### Textauszug:
>>>>
24 Die Ansprüche aus dem nationalen Warenzeichenrecht sind auch voneinander unabhängig.

25 Dieser Grundsatz der Unabhängigkeit der Warenzeichen hat in Artikel 6 Absatz 3 der Pariser Verbandsübereinkunft zum Schutz des gewerblichen Eigentums vom 20. März 1883, zuletzt revidiert in Stockholm am 14. Juli 1967 (United Nations Treaty Series, Band 828, Nr. 11851, S. 305), Ausdruck gefunden, der bestimmt: "Eine in einem Verbandsland vorschriftsmässig eingetragene Marke wird als unabhängig angesehen von den in anderen Verbandsländern... eingetragenen Marken."

26 Mit diesem Grundsatz wird anerkannt, daß das Warenzeichenrecht von seinem Inhaber für ein Land ohne gleichzeitige Übertragung für andere Länder übertragen werden kann.

27 Die Möglichkeit unabhängiger Übertragungen ergibt sich zunächst implizit aus Artikel 6 quater der Pariser Verbandsübereinkunft.

28 Nach den Rechtsvorschriften einiger Staaten ist die Übertragung des Warenzeichens ohne gleichzeitige Mitübertragung des Unternehmens möglich, während nach denen anderer das Warenzeichen immer noch nur mit dem Unternehmen zusammen übertragen werden kann. In einigen Ländern war das Erfordernis der gleichzeitigen Mitübertragung des Unternehmens sogar dahin ausgelegt worden, daß das Unternehmen insgesamt übertragen werden muß, auch wenn sich Teile davon in anderen Ländern als dem befanden, für das die Übertragung erfolgen sollte. Die Übertragung des Warenzeichens für ein Land bedeutete damit fast zwangsläufig die Übertragung des Warenzeichens für andere Länder.
<<<<
### Schriftliche Aufgabe a:
Nennen Sie alle Randnummern, mit denen die Absätze im Textauszug beginnen.

### Ausgangsdaten:
>>>>
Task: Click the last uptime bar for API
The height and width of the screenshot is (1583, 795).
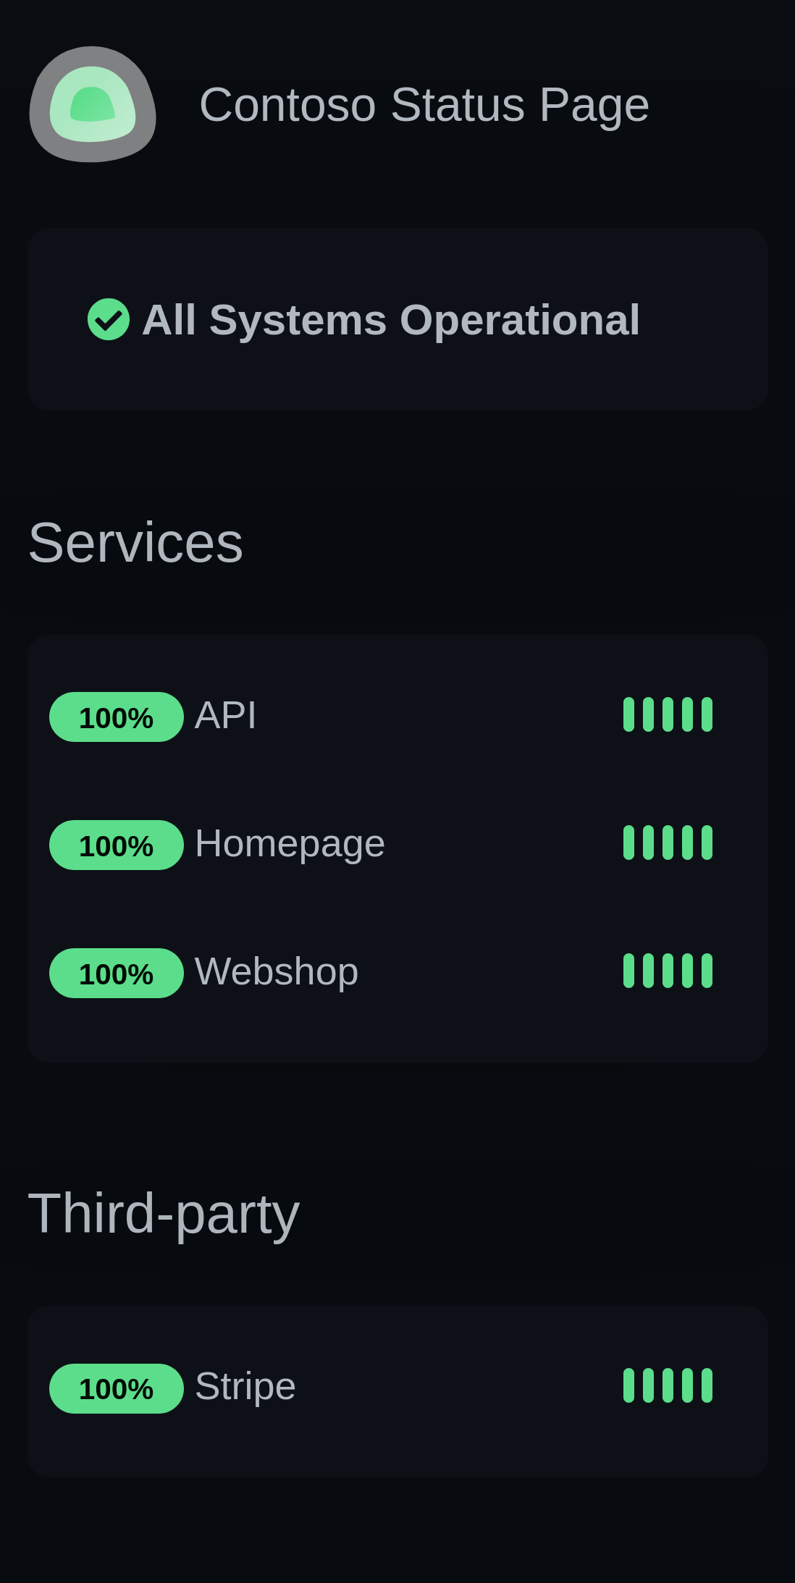Action: pyautogui.click(x=707, y=714)
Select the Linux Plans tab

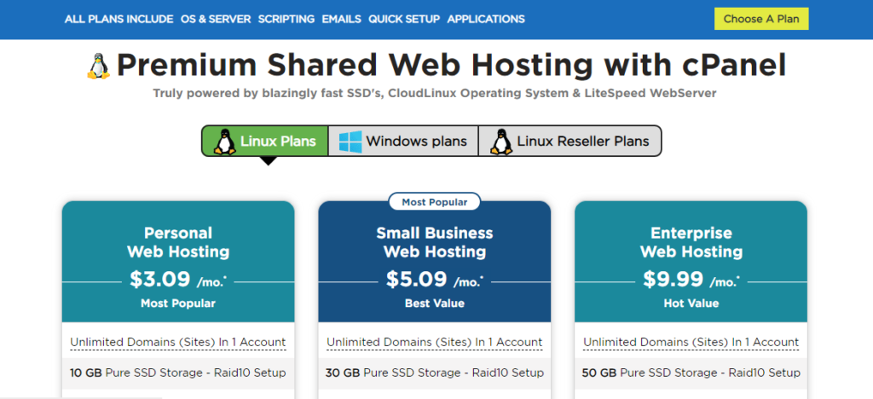[264, 141]
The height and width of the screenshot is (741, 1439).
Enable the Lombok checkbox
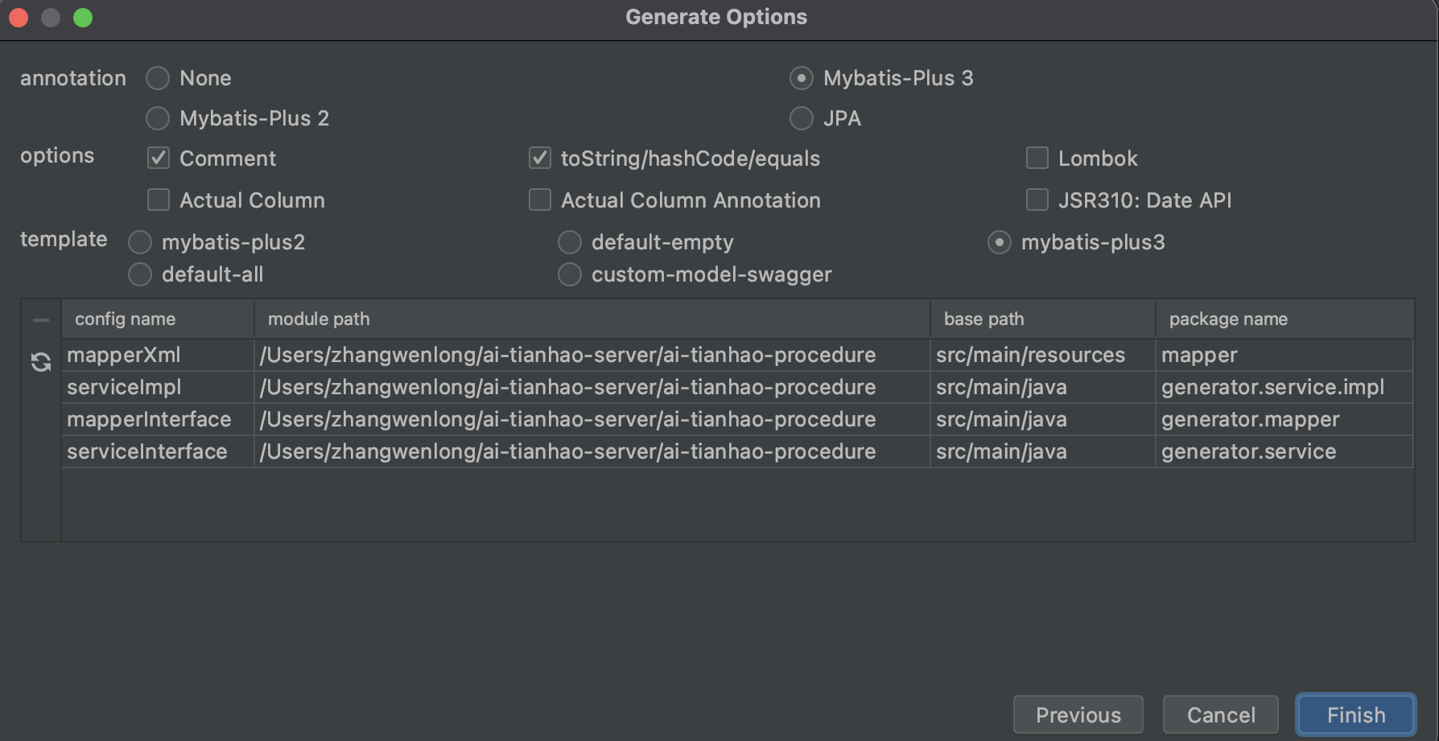point(1037,158)
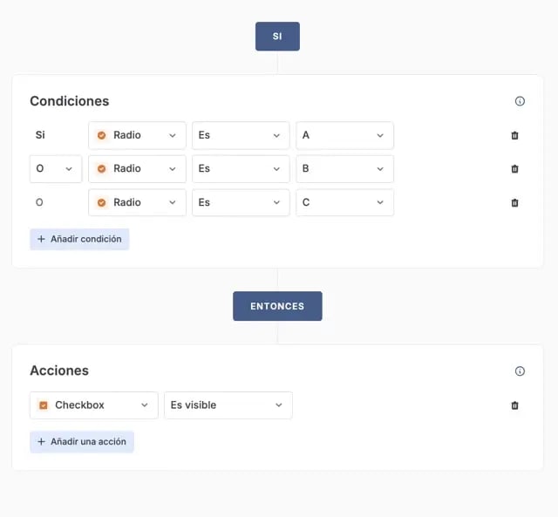Open the value dropdown showing C
This screenshot has height=517, width=558.
344,202
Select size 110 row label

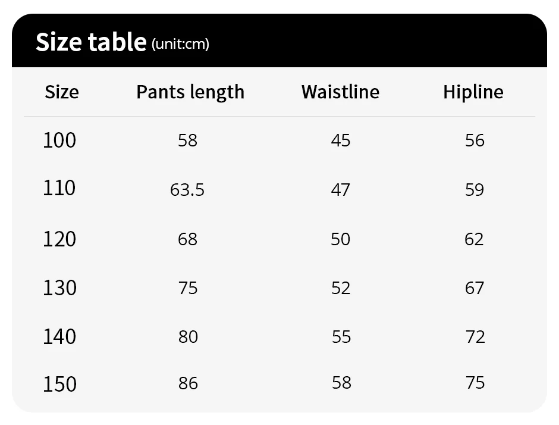[x=59, y=189]
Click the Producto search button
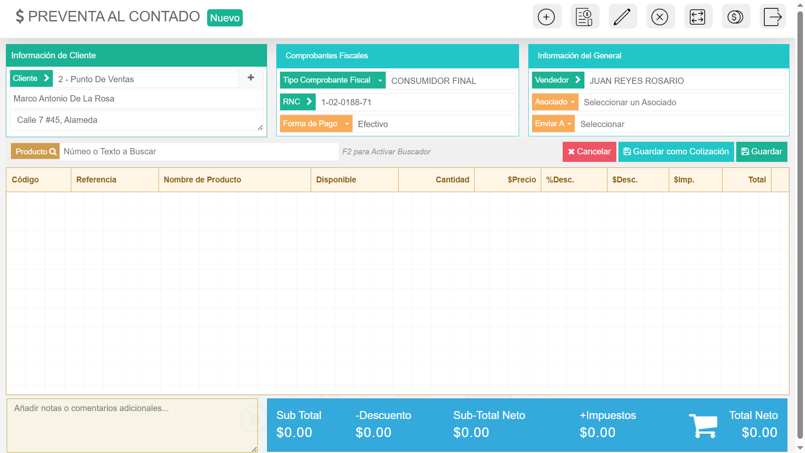 [x=35, y=152]
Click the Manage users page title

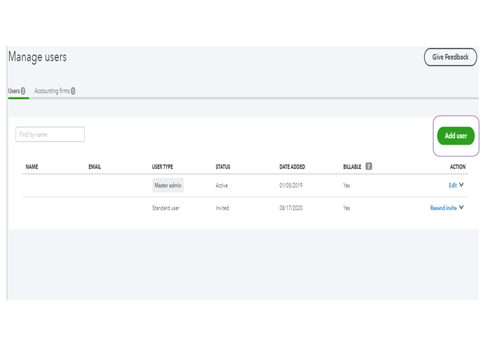(37, 57)
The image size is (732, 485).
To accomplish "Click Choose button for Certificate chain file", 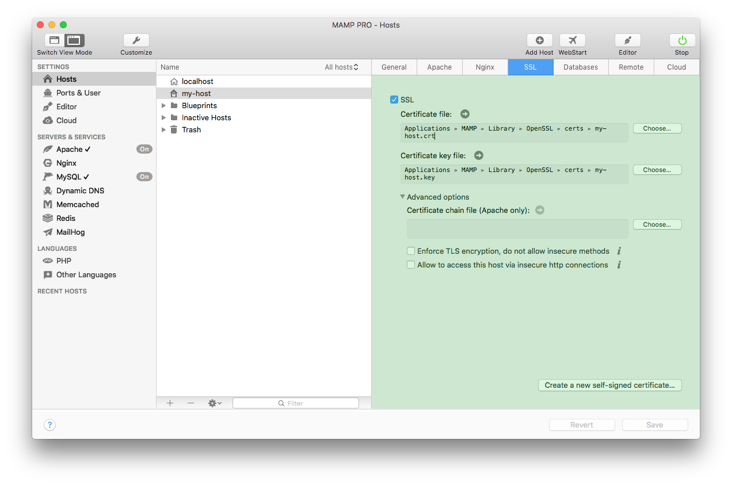I will tap(657, 224).
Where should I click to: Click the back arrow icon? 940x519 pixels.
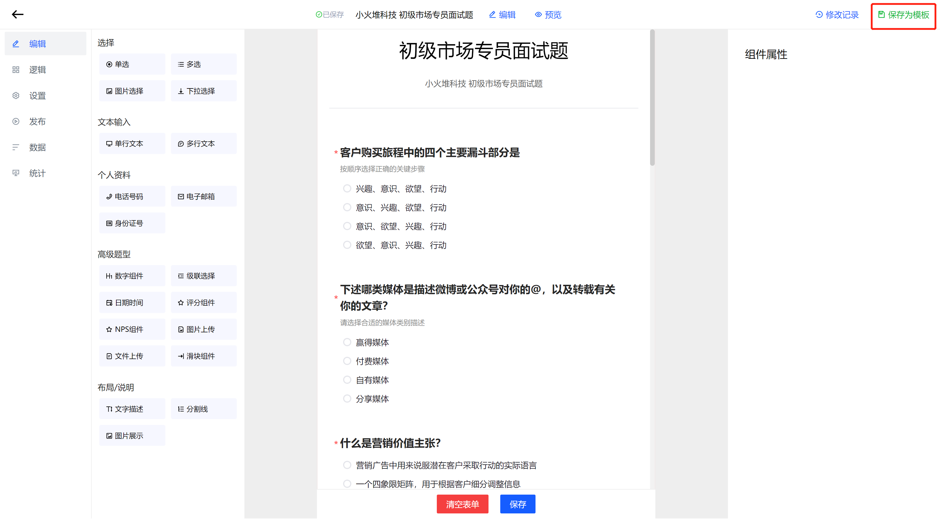click(18, 15)
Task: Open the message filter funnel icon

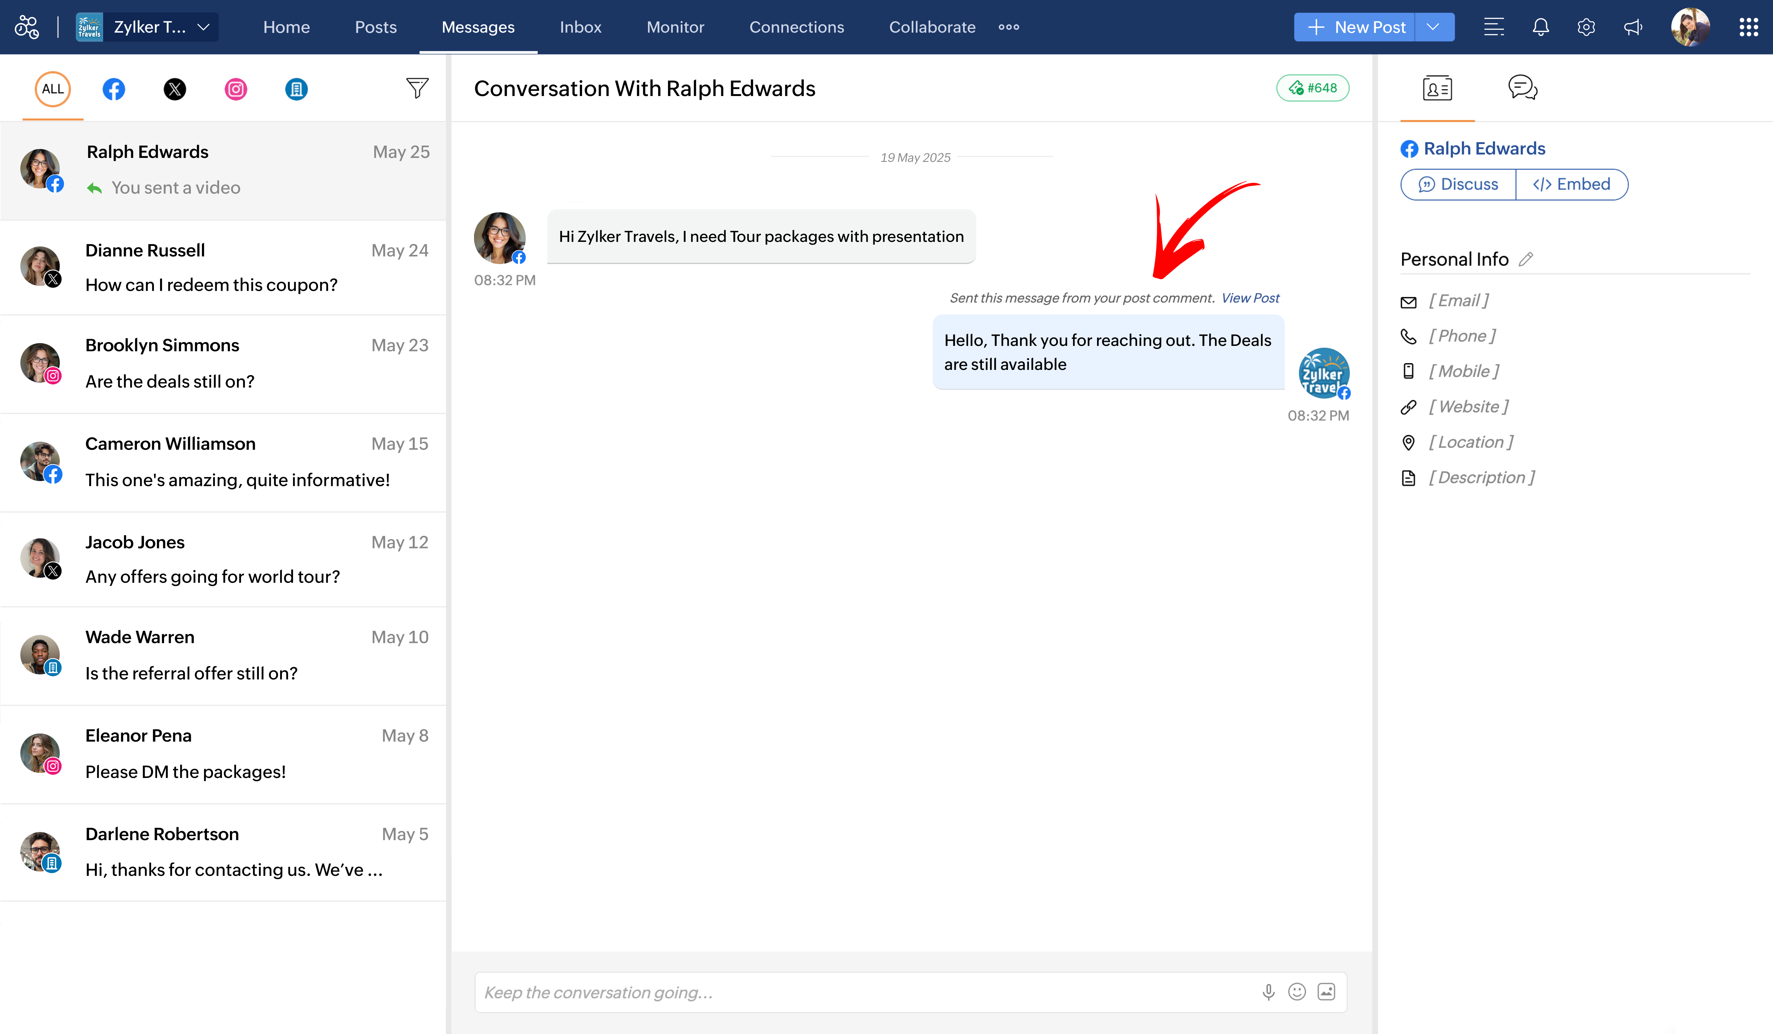Action: coord(417,88)
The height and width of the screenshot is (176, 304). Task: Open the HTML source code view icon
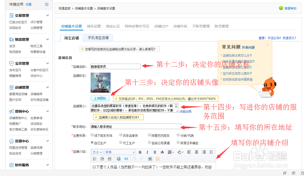click(126, 158)
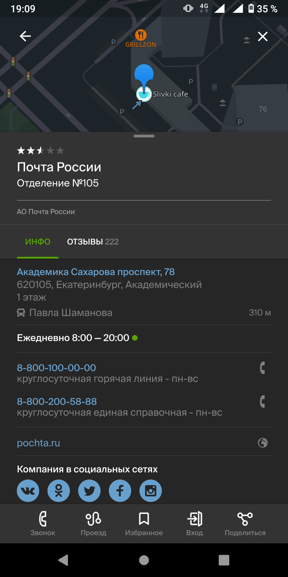Screen dimensions: 288x577
Task: Open the Instagram social page
Action: (x=151, y=491)
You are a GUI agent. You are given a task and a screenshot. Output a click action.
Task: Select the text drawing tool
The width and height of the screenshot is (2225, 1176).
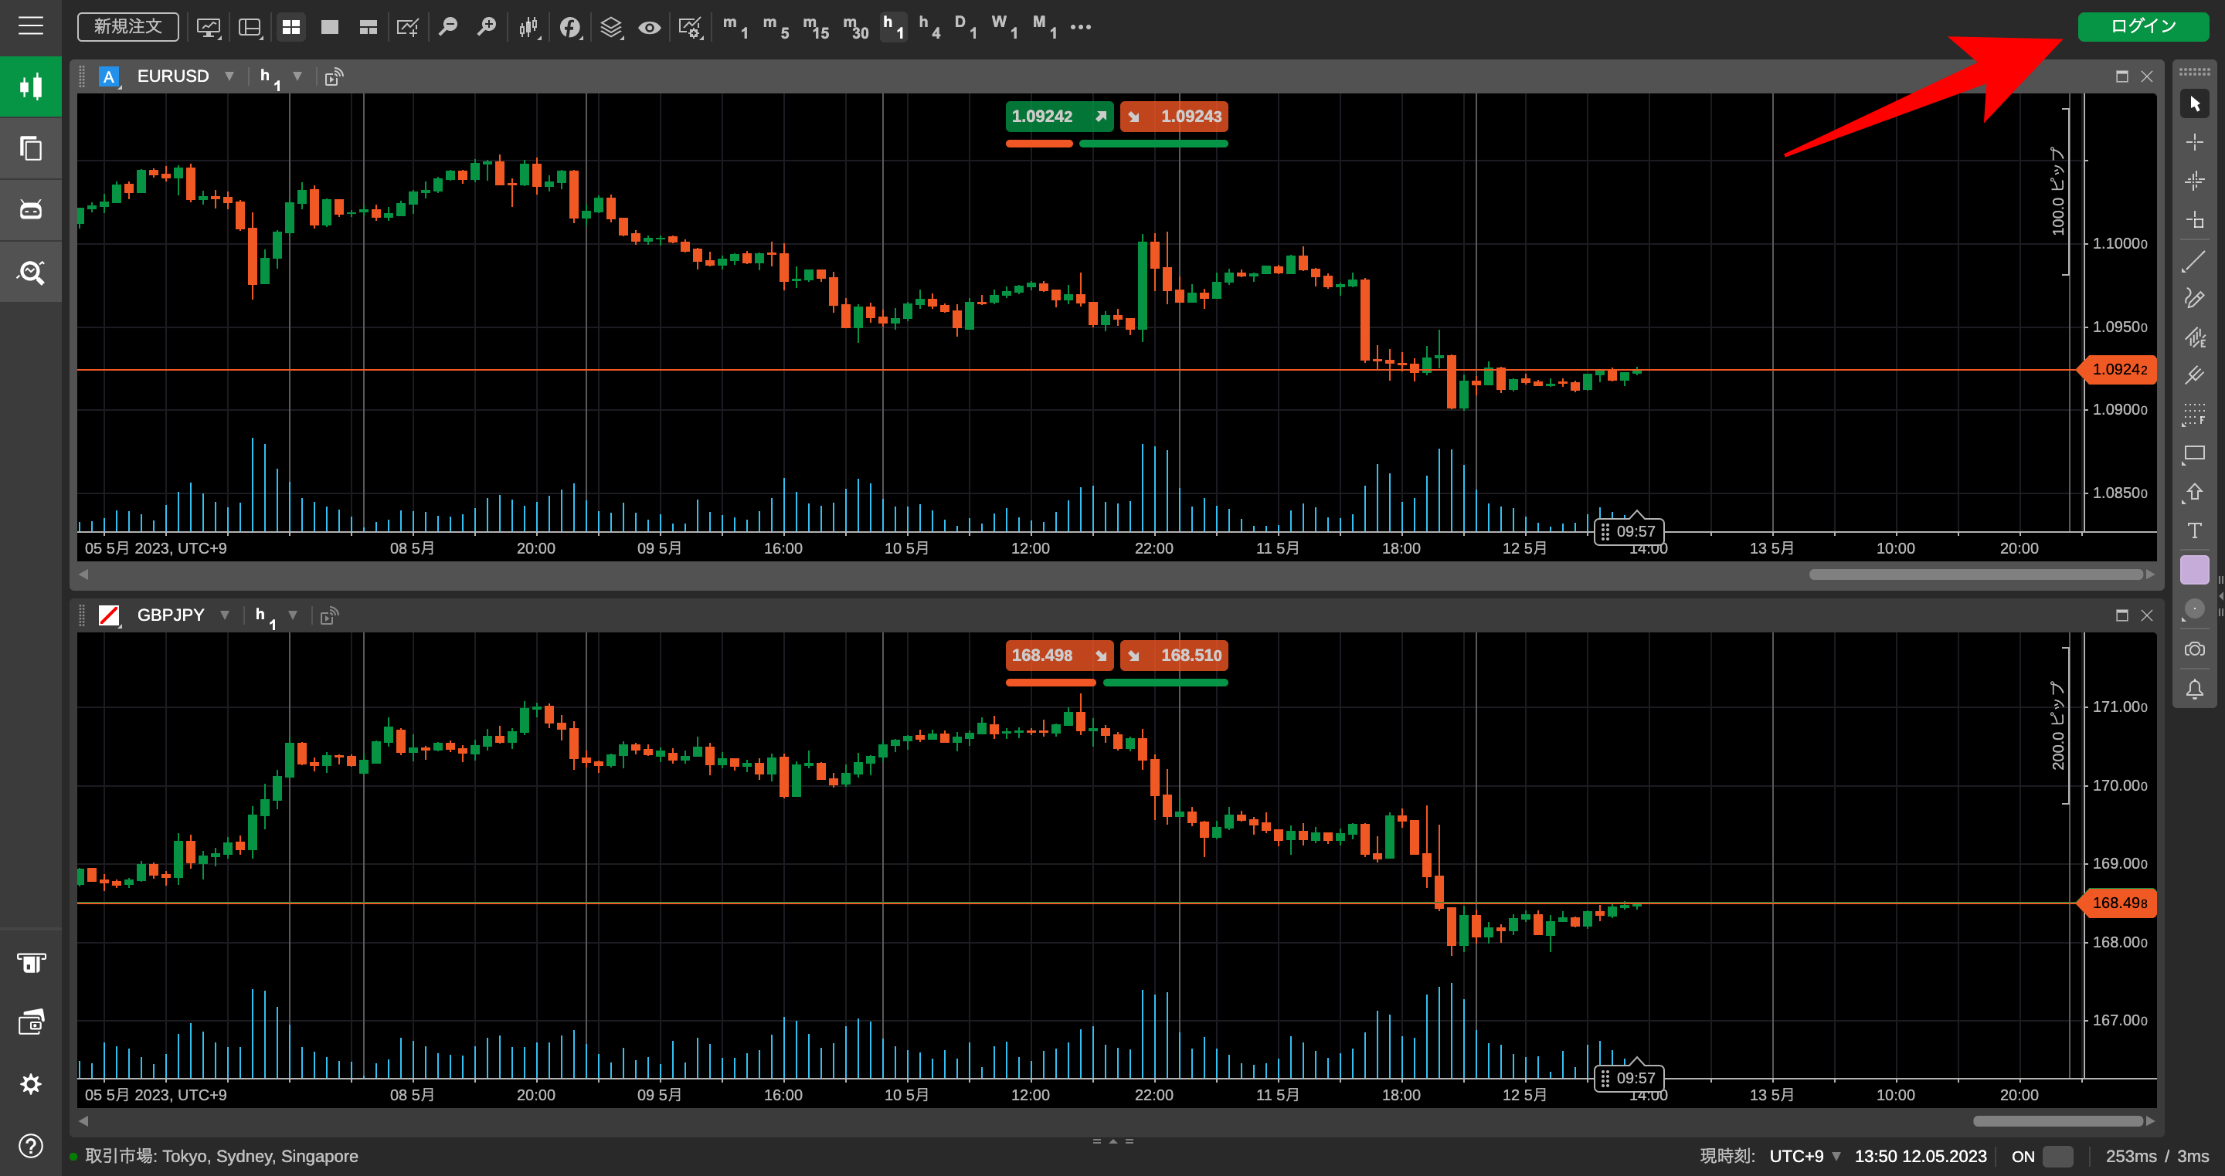coord(2194,531)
<<<<
### Schriftliche Aufgabe b:
Ziehen Sie aus der Auflistung jede Zeile heraus, in der die Zeichenfolge "icon" vorkommt.

### Richtiges Ergebnis a:
24, 25, 26, 27, 28

### Richtiges Ergebnis b:
Where should I click to: Click the back arrow icon? 940x519 pixels.
Task: Open the message filter funnel icon
The height and width of the screenshot is (176, 304). Task: Open the HTML source code view icon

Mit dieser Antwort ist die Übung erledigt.